Former CIA Director Robert Gates sighs deeply as he pores over reports of growing unrest in Nigeria. Many Americans can't find the African nation on a map, but
Gates knows that it's America's fifth-largest oil supplier and one that provides the light, sweet crude that U.S. refiners prefer.
The turmoil is preventing about 600,000 barrels of oil per day from reaching the world oil market, which was already drum-tight. Gates, functioning as the top
national security adviser to the president, convenes the Cabinet to discuss the implications of Nigeria's spreading religious and ethnic unrest for America's
economy.Should U.S. troops be sent to restore order? Should America draw down its strategic oil reserves to stabilize soaring gasoline prices? Cabinet officials agree
that drawing down the reserves might signal weakness. They recommend that the president simply announce his willingness to do so if necessary.
The economic effects of unrest in faraway Nigeria are immediate. Crude oil prices soar above $80 a barrel.
June's then-record $60 a barrel is a distant memory. A gallon of unleaded gas now costs $3.31. Americans shell out $75 to fill a midsized SUV.
Fast-forward to Jan, 2006. A blast rips through Saudi Arabia's Haradh natural-gas plant. Simultaneously, al Qaida terrorists seize a tanker at Alaska's Port of
Valdez and crash it, igniting a massive fire that sweeps across oil terminals. Crude oil spikes to $120 a barrel, and the U.S. economy reels. Gasoline prices hit
$4.74 a gallon.
Gates convenes the Cabinet again. Members still disagree on whether America should draw down its strategic oil reserves. Homeland Security chief James
Woolsey, who ran the CIA from 1993 to 1995, argues that a special energy czar is needed with broad powers to bypass the bureaucracy and impose offshore oil
drilling and construction of refineries.
That won't help now, though, or resolve any short-term issues, counters Gene Sperling, who was President Clinton's
national economic adviser. The energy secretary suggests that relaxing clean-air standards could help refiners squeeze out every last drop of gas.

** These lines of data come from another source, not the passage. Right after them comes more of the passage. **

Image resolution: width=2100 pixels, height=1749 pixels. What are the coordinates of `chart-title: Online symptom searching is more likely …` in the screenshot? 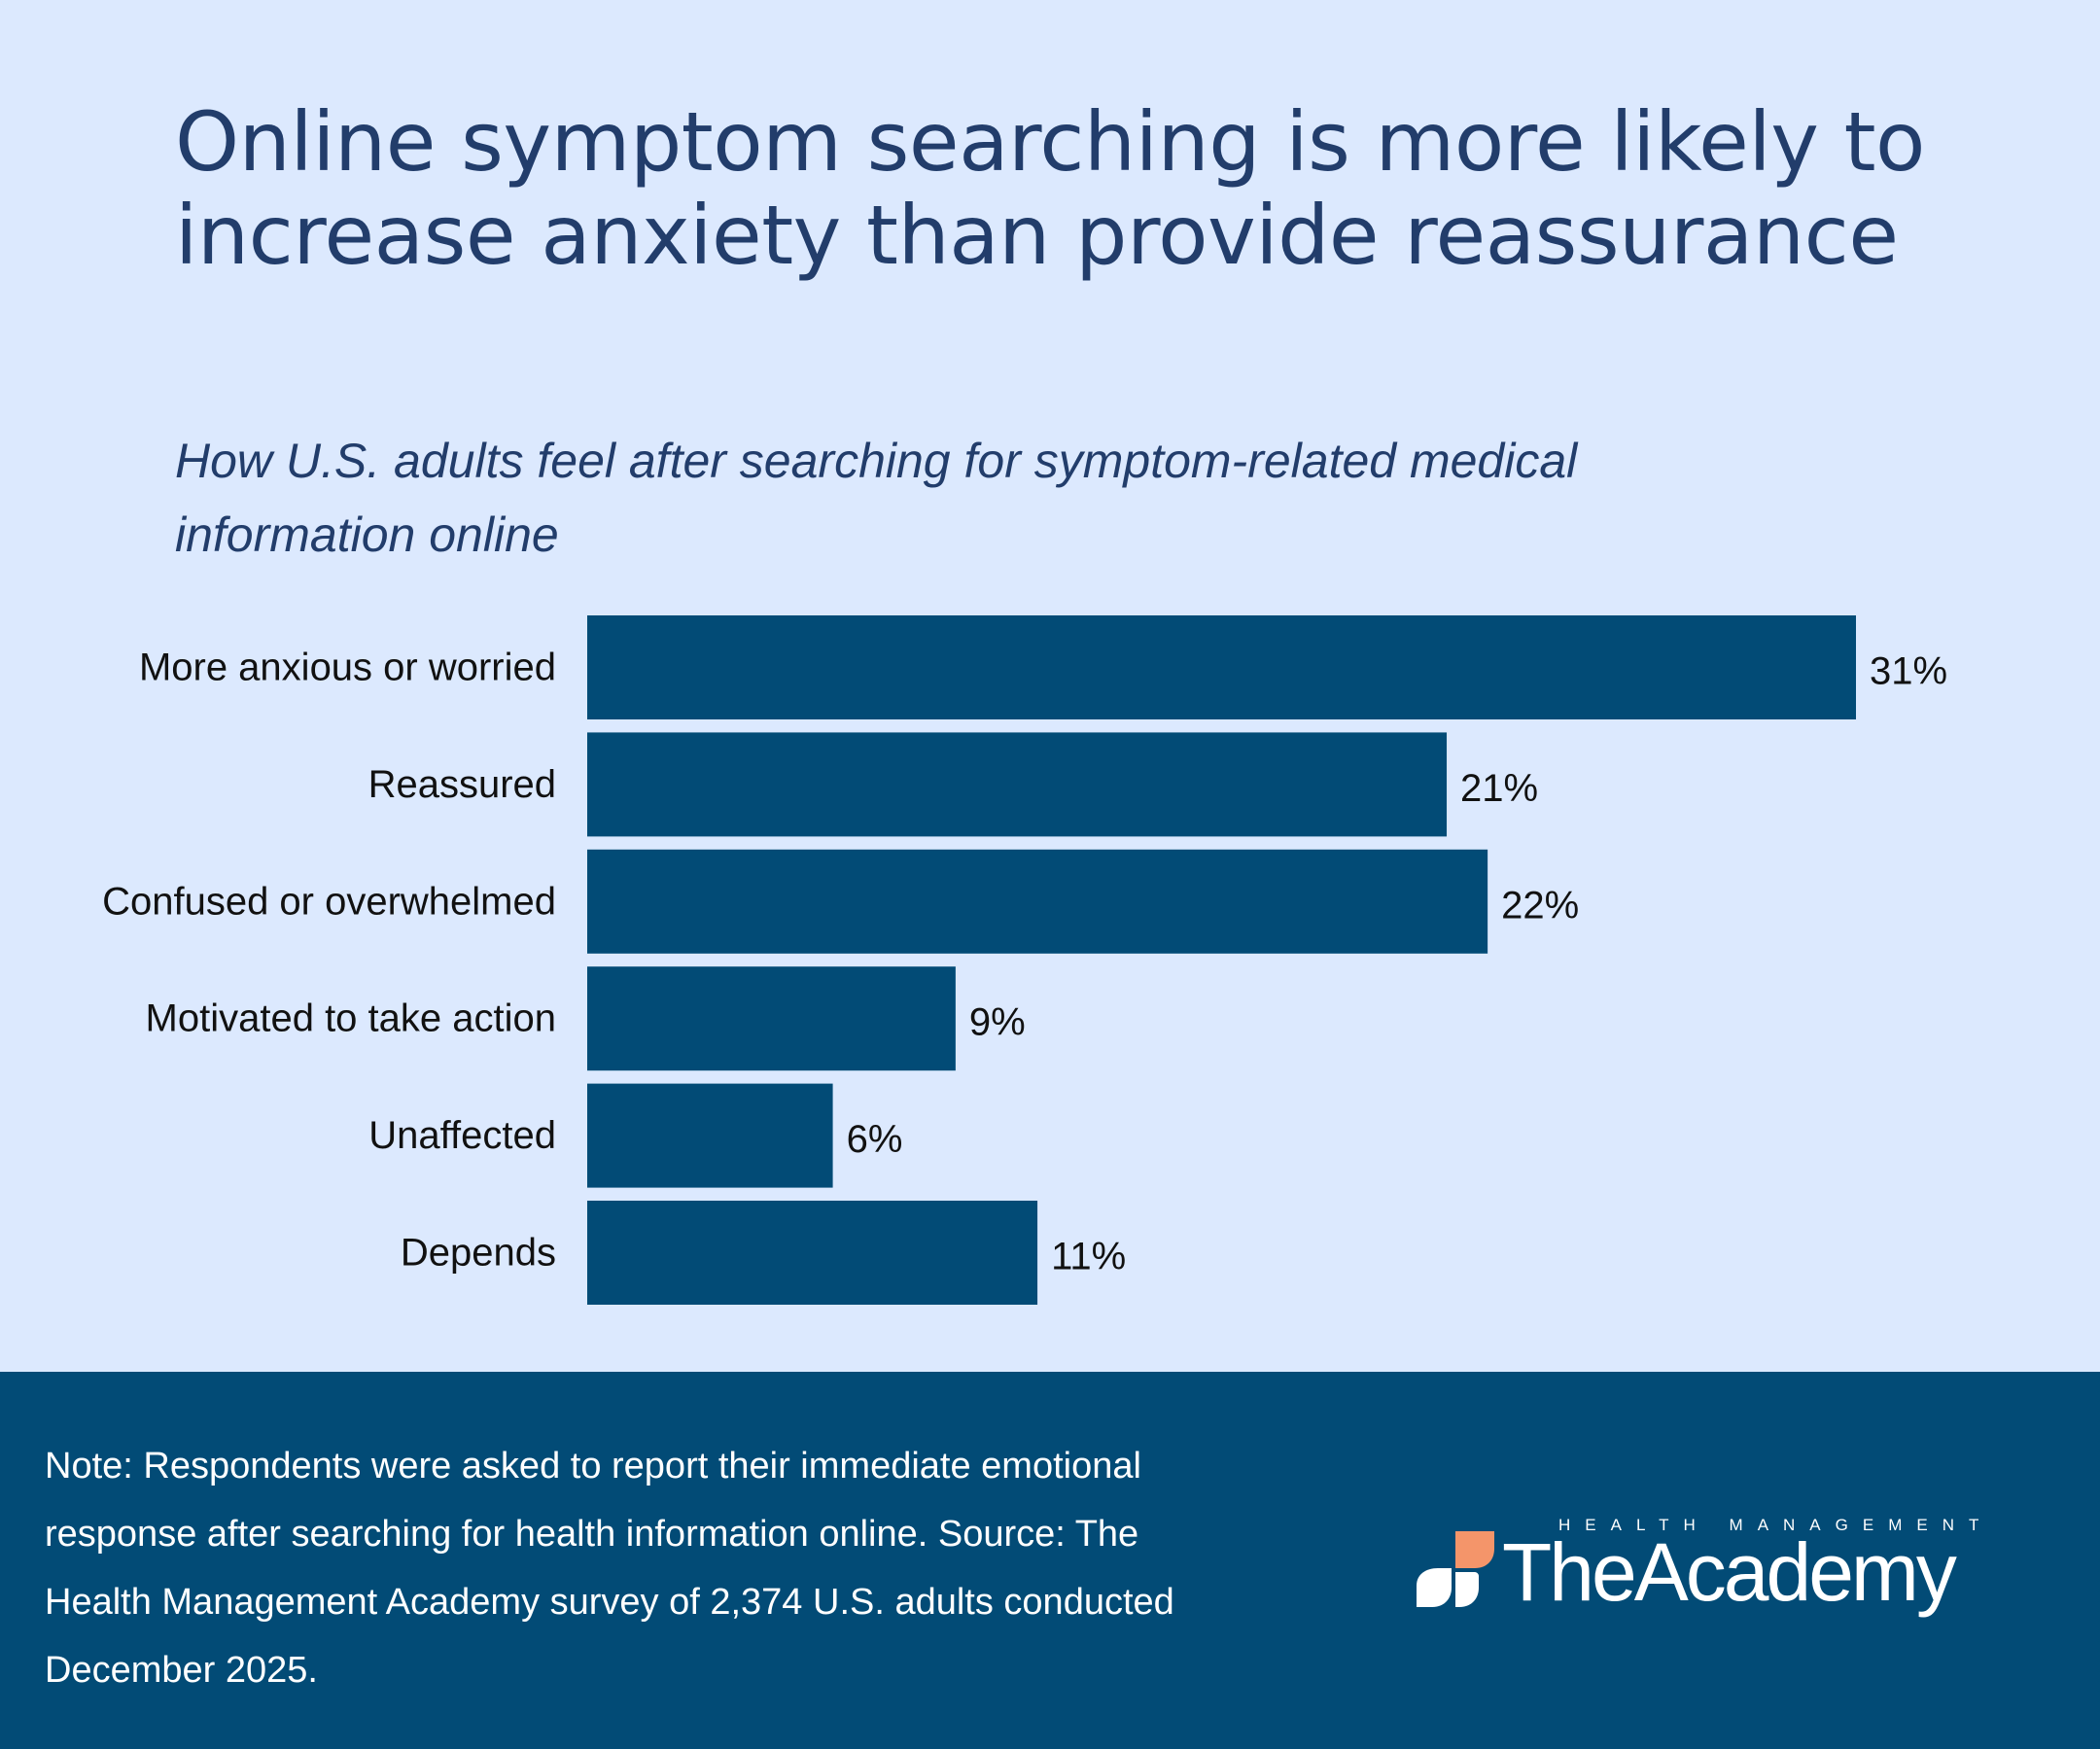 It's located at (1050, 188).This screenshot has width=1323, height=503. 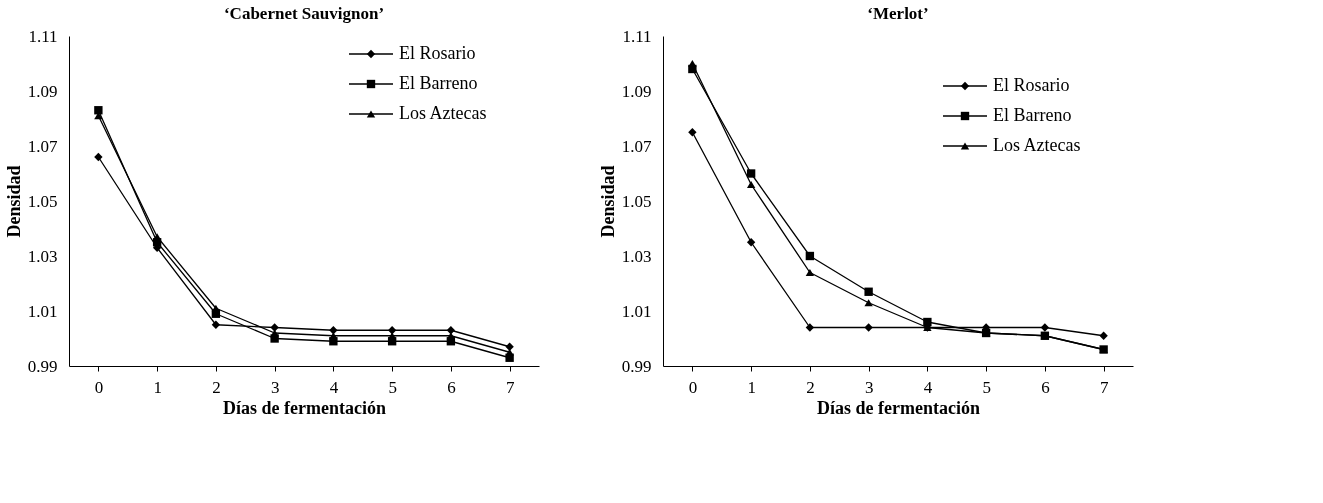 I want to click on chart-title: ‘Merlot’, so click(x=898, y=14).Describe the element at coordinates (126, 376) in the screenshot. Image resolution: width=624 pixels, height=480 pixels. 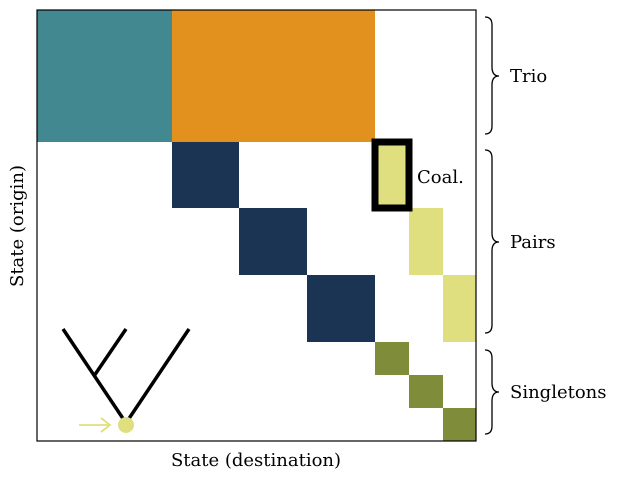
I see `coalescent-tree-icon` at that location.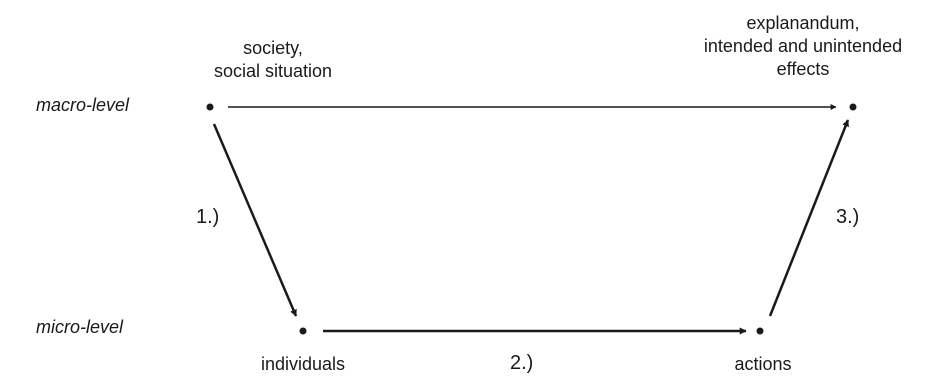 This screenshot has width=946, height=381. I want to click on society-node, so click(210, 107).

That makes the interior secretary, former Clinton Environmental Protection Agency chief Carol Browner, bristle. She blames Detroit for the mess because automakers
failed to develop hybrids and other fuel-efficient cars.
The Cabinet can't agree on even the simplest short-term solutions. There aren't many options beyond encouraging car pools and lowering thermostats. There's no
infrastructure in place to deliver alternative fuels such as ethanol or diesel made from soybeans or waste products.
Fast-forward again, to June, 2006.
Emboldened Saudi insurgents attack foreign oil workers, killing hundreds. A mass evacuation follows from the world's pivotal oil producer, the one country that
could be counted on to boost production during shortages in global supplies. A take-charge guy with a Texas accent who led the CIA from 1991 to 1993, Gates calls
yet another war-room meeting. Global recession looms. The world economy turns on cheap oil. Without foreign oil workers, how will Saudi Arabia meet its
production targets and quench the oil thirst of America, China and India?
Oil prices have reached an unthinkable $150 a barrel. In Philadelphia, Miami and Kansas City, Mo., gas prices reach $5.74 a gallon. Now it takes $121 to fill that
midsized SUV.
The development of fully reversible fuel cells (and further research into thin film solar cells to power the hydrolysis) needs to happen now.